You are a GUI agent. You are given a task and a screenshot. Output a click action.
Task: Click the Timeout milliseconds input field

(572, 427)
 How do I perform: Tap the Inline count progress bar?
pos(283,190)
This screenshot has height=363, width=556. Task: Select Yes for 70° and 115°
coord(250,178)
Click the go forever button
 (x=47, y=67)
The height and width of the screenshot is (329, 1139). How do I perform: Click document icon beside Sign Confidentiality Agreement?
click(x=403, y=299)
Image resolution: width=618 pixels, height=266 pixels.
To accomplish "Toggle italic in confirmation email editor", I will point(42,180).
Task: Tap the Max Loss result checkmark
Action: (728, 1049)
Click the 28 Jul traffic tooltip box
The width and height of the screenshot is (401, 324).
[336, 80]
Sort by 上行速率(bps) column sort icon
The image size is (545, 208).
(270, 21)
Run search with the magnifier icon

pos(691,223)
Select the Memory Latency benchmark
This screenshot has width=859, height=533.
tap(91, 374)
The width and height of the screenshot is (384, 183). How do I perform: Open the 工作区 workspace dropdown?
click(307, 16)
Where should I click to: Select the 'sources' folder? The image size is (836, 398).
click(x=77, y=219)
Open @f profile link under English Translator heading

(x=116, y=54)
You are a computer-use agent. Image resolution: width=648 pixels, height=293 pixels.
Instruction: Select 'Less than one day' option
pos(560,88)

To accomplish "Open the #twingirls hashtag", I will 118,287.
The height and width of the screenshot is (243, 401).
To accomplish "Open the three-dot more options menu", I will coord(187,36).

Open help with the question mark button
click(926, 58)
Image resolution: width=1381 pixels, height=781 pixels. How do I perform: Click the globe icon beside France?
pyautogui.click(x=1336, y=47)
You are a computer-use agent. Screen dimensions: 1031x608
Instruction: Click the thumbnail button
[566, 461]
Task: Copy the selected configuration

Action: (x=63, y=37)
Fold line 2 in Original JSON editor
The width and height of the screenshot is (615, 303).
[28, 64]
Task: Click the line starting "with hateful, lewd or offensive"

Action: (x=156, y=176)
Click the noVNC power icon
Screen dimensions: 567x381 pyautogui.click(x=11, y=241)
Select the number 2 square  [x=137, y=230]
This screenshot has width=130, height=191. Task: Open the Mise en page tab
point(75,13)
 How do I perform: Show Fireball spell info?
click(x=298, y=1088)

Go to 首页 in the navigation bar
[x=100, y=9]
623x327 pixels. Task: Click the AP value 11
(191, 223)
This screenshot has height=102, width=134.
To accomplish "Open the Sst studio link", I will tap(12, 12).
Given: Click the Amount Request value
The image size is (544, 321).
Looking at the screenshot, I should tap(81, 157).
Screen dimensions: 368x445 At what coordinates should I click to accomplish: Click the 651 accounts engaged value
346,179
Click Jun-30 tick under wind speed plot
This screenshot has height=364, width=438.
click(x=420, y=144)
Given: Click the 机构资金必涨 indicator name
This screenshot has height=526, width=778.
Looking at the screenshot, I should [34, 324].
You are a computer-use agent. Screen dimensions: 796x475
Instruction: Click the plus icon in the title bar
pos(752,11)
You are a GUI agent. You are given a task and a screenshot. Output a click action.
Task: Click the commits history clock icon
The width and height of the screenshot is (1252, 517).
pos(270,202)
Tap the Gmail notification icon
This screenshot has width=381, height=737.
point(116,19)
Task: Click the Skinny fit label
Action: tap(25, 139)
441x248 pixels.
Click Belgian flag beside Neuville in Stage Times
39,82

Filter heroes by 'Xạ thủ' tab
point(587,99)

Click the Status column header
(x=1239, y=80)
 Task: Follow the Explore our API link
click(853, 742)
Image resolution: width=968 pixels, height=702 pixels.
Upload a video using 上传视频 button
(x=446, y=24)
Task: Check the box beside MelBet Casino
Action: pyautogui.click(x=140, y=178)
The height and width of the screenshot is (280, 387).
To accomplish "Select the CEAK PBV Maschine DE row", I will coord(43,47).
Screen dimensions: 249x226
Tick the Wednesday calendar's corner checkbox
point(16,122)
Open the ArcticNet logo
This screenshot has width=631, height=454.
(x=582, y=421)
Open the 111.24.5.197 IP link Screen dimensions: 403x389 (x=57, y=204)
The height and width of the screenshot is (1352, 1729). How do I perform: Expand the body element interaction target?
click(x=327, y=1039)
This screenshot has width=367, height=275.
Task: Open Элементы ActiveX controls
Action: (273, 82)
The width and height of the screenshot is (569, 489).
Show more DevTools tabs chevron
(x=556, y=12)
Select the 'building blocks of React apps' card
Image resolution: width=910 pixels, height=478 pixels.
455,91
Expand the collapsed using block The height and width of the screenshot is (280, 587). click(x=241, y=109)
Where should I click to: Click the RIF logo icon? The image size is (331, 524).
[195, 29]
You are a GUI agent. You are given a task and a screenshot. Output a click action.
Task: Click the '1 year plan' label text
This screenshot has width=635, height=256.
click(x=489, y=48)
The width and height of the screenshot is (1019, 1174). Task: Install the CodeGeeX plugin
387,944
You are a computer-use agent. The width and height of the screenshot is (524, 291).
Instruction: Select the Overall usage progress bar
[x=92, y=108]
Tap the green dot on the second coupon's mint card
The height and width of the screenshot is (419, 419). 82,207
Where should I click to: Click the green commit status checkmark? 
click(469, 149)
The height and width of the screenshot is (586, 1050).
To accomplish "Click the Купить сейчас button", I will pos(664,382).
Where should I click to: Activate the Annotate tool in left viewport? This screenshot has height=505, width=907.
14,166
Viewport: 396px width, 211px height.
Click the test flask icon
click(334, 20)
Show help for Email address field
______________________________
What is needed
Make a copy of each line in the records above that has the word "computer".

Response
You are a computer-use agent. Image resolution: width=648 pixels, height=293 pixels.
You are a computer-use agent. Screen dimensions: 1031x608
You are a computer-use agent. Screen dimensions: 796x475
You are a computer-use agent. The width and height of the screenshot is (524, 291).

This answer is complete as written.